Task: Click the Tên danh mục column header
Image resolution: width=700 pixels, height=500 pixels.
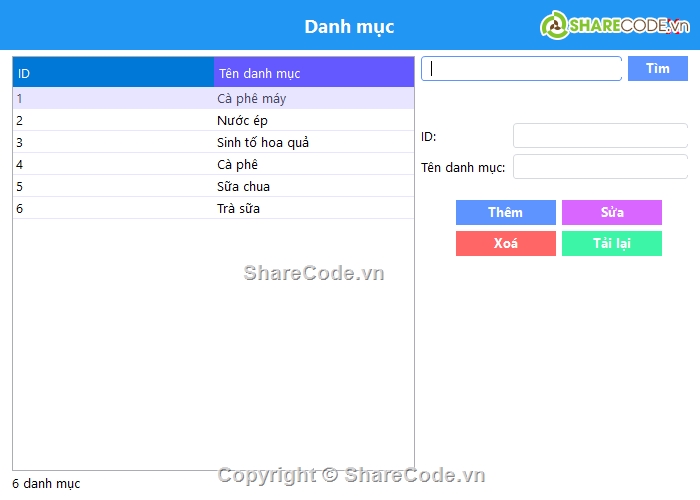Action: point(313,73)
==
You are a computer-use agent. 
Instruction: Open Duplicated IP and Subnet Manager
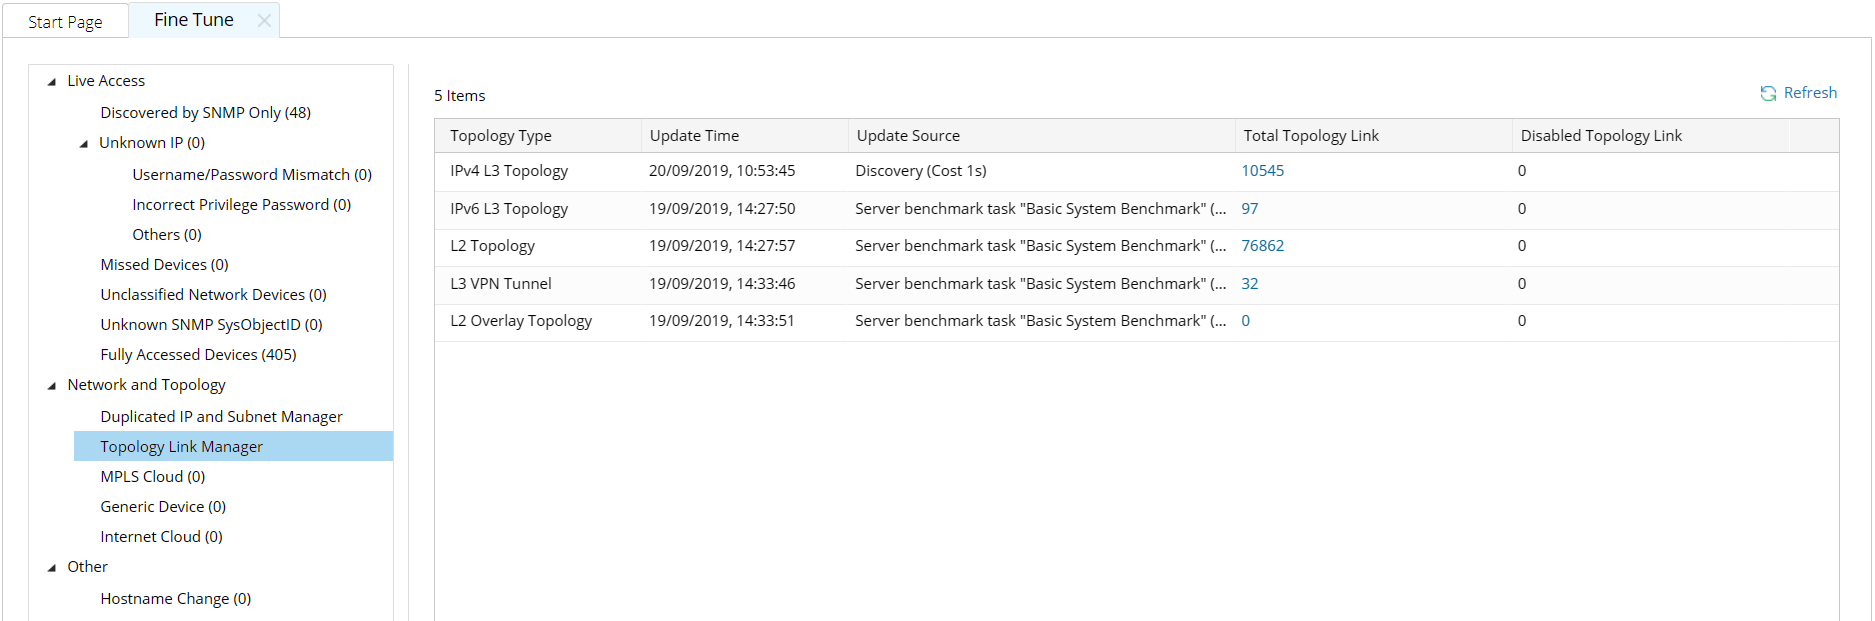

- [What to work on]
Copy out precisely the lines from the line with "You are a computer-use agent." to the line with "Instruction: Open Duplicated" in the material above, including those two lines and omitting all the rest.

- [Task response]
You are a computer-use agent. 
Instruction: Open Duplicated IP and Subnet Manager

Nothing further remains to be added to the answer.